La Réunion
Anne Lacouture
Dans le travail d’Anne Lacouture, le végétal n’est pas un simple décor : il devient langage. Feuillages, forêts ou densités végétales traduisent des états intérieurs, des tensions émotionnelles ou encore des réalités sociales et familiales. Le végétal agit comme un miroir symbolique des personnages qu’elle met en scène.
Son univers se construit principalement à travers le dessin et le collage. Elle utilise parfois du papier de Madagascar et s’inspire, dans certaines séries, de récits de créoles engagés pour la conservation du vivant végétal endémique réunionnais.
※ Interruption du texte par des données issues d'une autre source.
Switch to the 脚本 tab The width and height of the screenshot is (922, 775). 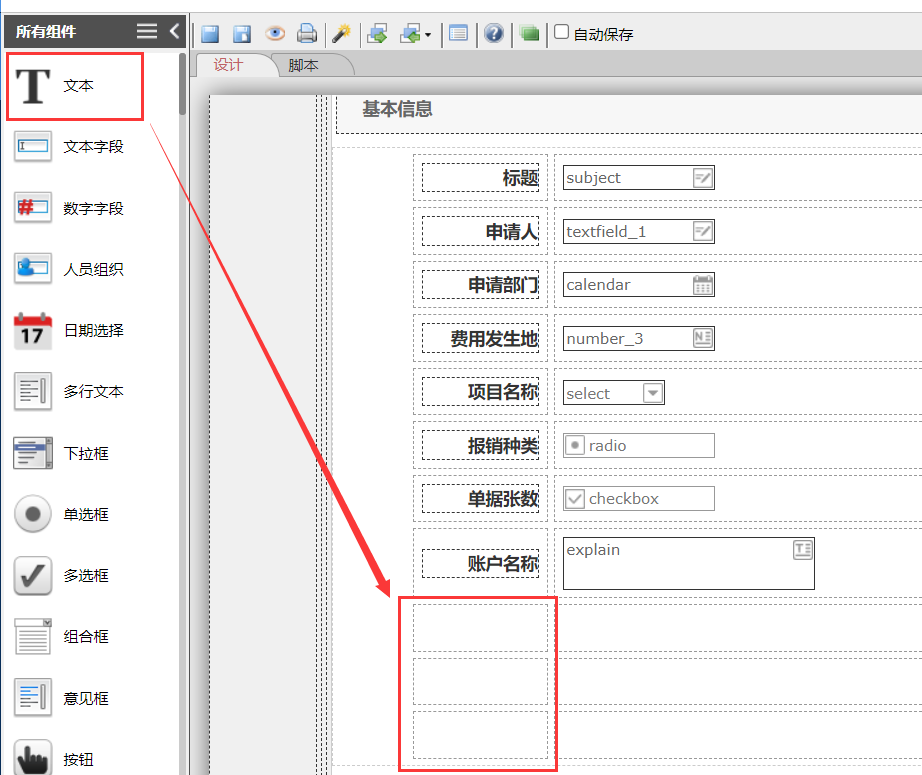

Si la présence du végétal occupe une place importante dans sa pratique, elle n’en constitue pas l’unique axe : il s’inscrit dans une réflexion plus large sur l’identité, la mémoire et les liens invisibles.
Parmi ses projets figurent Portrait de famille (2013), La forêt du Maïdo, Collection Rose (2013), Les accords perdus (2014), L’apparat (2015), Family (2015), Les porteurs (2018) ou encore L’après (2023). Son travail a été présenté notamment à Drawing Now, à La Vitrine, à la galerie 5D à Saint-Pierre de La Réunion et à la galerie des Augustines à Marseille.
Installée en métropole, elle souhaite aujourd’hui redonner de la visibilité à son travail dans la zone du monde dont elle est originaire. Participer à des projets liés à cette région représente pour elle une manière de renouveler le sens de sa démarche et de contribuer à faire circuler les regards et les cultures issus de cet espace.